Amid the city’s abiding Pinoy renaissance, this spot has remained a criterion, evolving from a standard American greasy spoon to include yearned-for Filipino breakfasts: two eggs your way over a mound of garlic rice, and your choice of skirt steak, tocino, longaniza, fried bangus, Spam, or pork chops. Consider the gratis sides of lugaw (gingery chicken porridge) and champorado (chocolate rice pudding), and you’ll need to abdicate any responsibilities you’ve committed to after.
Among the sub options on Italian Deli Row, this counter service shop is the tiniest and least known, but probably the best, and certainly the friendliest. Any extra minutes spent waiting for your made-to-order Vinnie’s Special (ham, salami, provolone, herbed oil) or the Italian (capicola, salami, mortadella, provolone, vinegar) are offset by the charm of owner Darlene Swiatek, whose welcome is a taste of affability you’ll be digesting long after the sandwich is gone.

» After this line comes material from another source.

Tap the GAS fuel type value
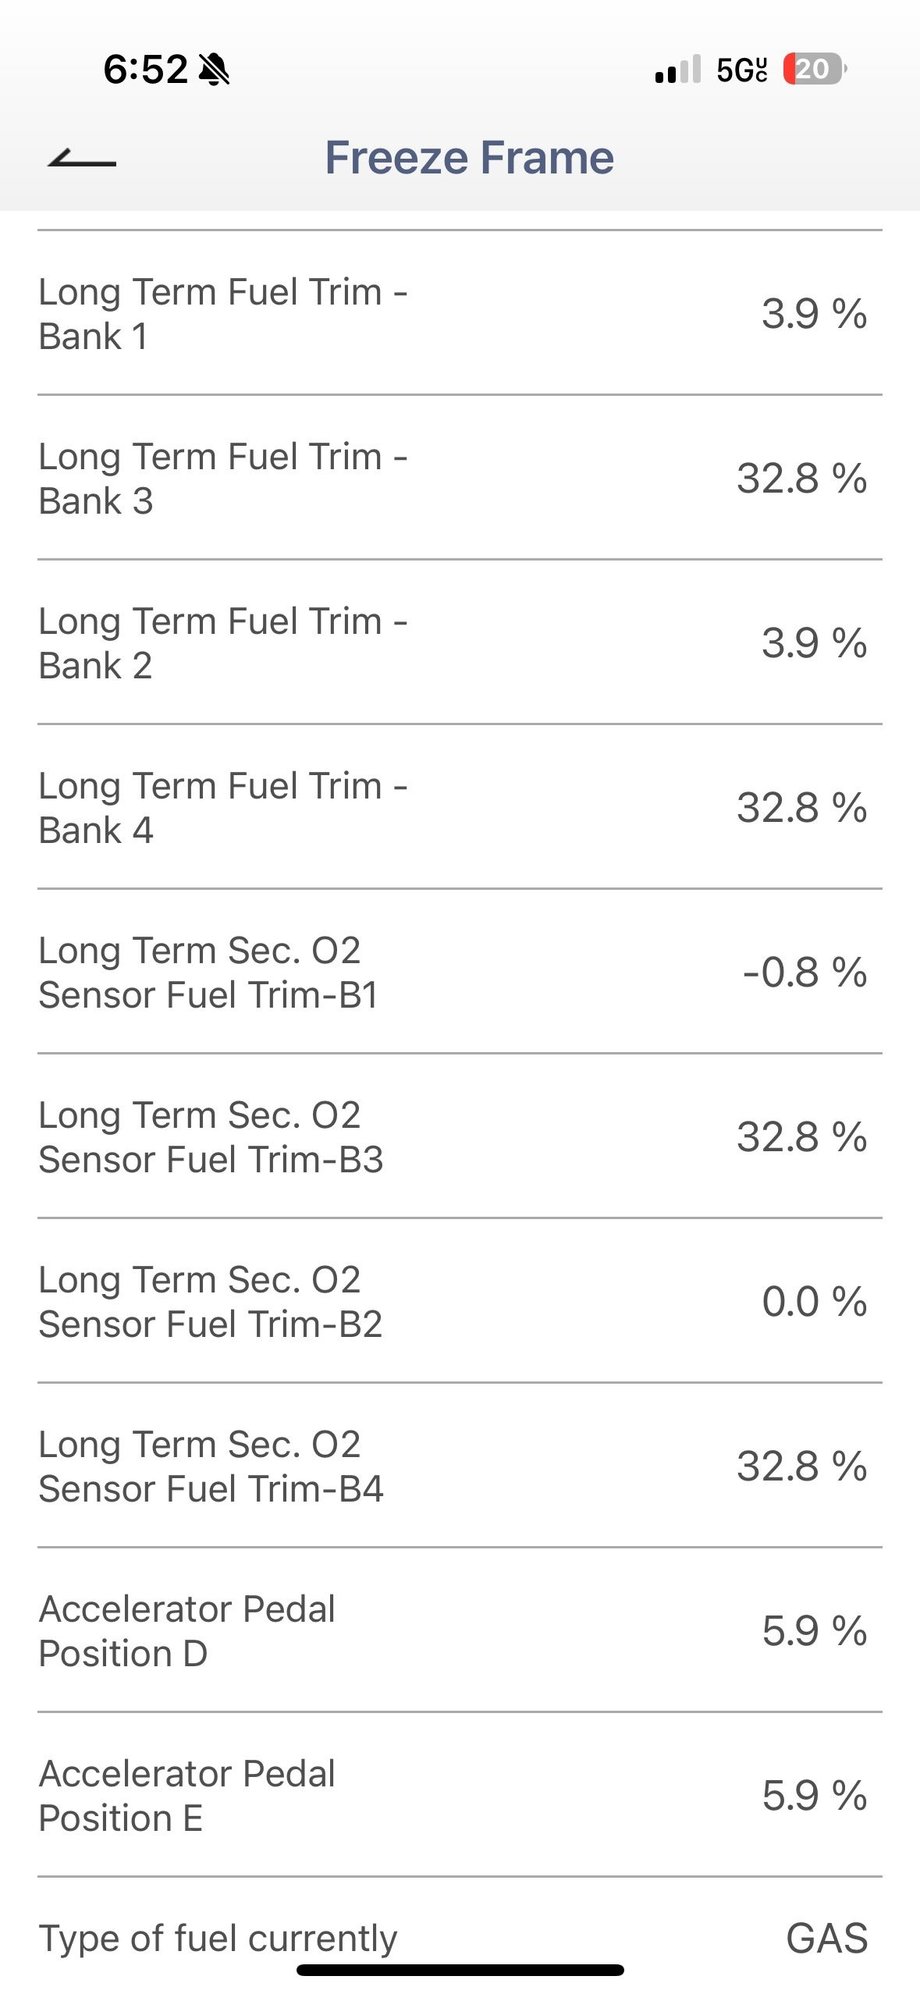The height and width of the screenshot is (1995, 920). 827,1938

It can’t be said enough: Chicagoans don’t regularly eat deep-dish. Real Chicago pizza is known as “tavern-style”: cracker-thin, square-cut pies historically meant to feed working-class bar goers. For more than a century, the Barraco family has embodied this style on the South Side—and since 1965 at this frozen-in-time spot, where drinks are cheap and delivery is not an option. Accessorize your pies with a Big Nicky, a hot sausage patty on pizza bread with oozing provolone.
The Roscoe Village stroller mafia rules over a dining dust bowl, but with a year-round patio and by-the-glass fidelity, this is its 20-year-old oasis. Happy hour is a particular refuge, with on-point oyster service, rotating flatbreads, and chef Stephen Dunne’s small plates (steak tartare, fried green tomatoes with Roquefort mousse, foie torchon with cherry jam), while mains like filet mignon au poivre and miso cauliflower steak can settle you in long after sundown.

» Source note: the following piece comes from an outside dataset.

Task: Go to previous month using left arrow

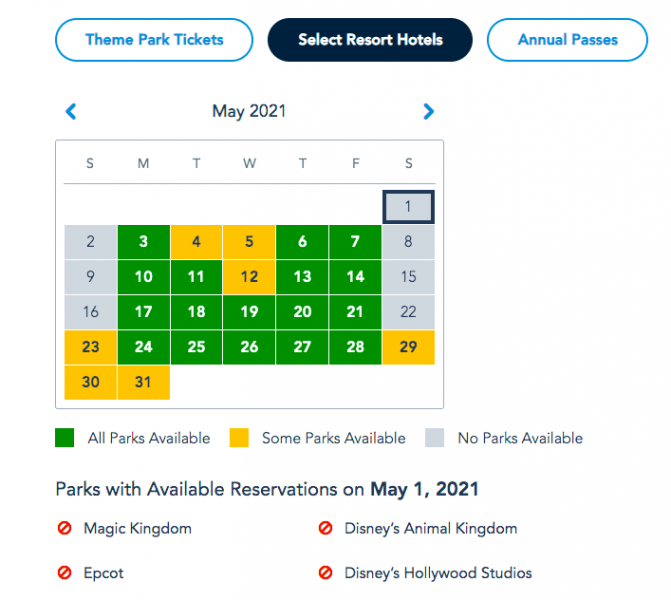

Masa sustained Mesoamerica for centuries, and here masa sustains Archer Heights through a recent parade of indignities. It’s present in all its expressions—from champurrado to tamales to tacos—but especially worthy in the bean-stuffed tlacoyos. Handmade with yellow or vivid blue corn, the ovoid pockets are vehicles for filet mignon, carnitas, chicken, cabeza, squash blossom, or chicharrón in salsa verde, each with a pyramid of lettuce, onion, tomato, cotija, and crema.

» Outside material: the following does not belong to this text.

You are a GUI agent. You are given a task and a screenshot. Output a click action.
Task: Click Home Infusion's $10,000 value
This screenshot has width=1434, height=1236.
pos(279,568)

Situated on a desolate carswept artery across from the state DMV, this mom-and-pop Greek diner feels like a mirage of bygone hospitality. That’s until the first forkful of housemade corned beef hash, griddled crispy and saturated with oozing yolk. The love that goes into everything from ham off the bone, to real turkey on the club, to from-scratch soup du jour, hot sauce, and jelly shows why everyone inside seems to know each other. After a few visits, they’ll know you too.
Always overflowing, this Sichuan spot is worth its inevitable wait. Its bright minimalism contrasts with the skull-numbing ma la buzz that thrums through dish after dish. Individually, ma po tofu, fish fillet green peppercorn soup, or hand-pulled braised brisket noodles will flood your synapses with dopamine. Attack them all at once around the lazy Susan, and you confront a limbic hijacking only temporarily interrupted by desperate gulps from your mango passion bubble soda.
This glittering bazaar for Middle Eastern confections floods the synapses with color, aroma, and flavor. Trays of burnished phyllo-framed treats—nut-studded, honey-saturated, or biscoff-embedded—all support kunafa: slabs of melted white cheese, topped with toasted shredded pastry, and saturated with floral syrup. Several variants reside under glass (pistachio, Nutella), but come sundown, charcoal-grilled kunafa in the parking lot offers a taste of the Arab street.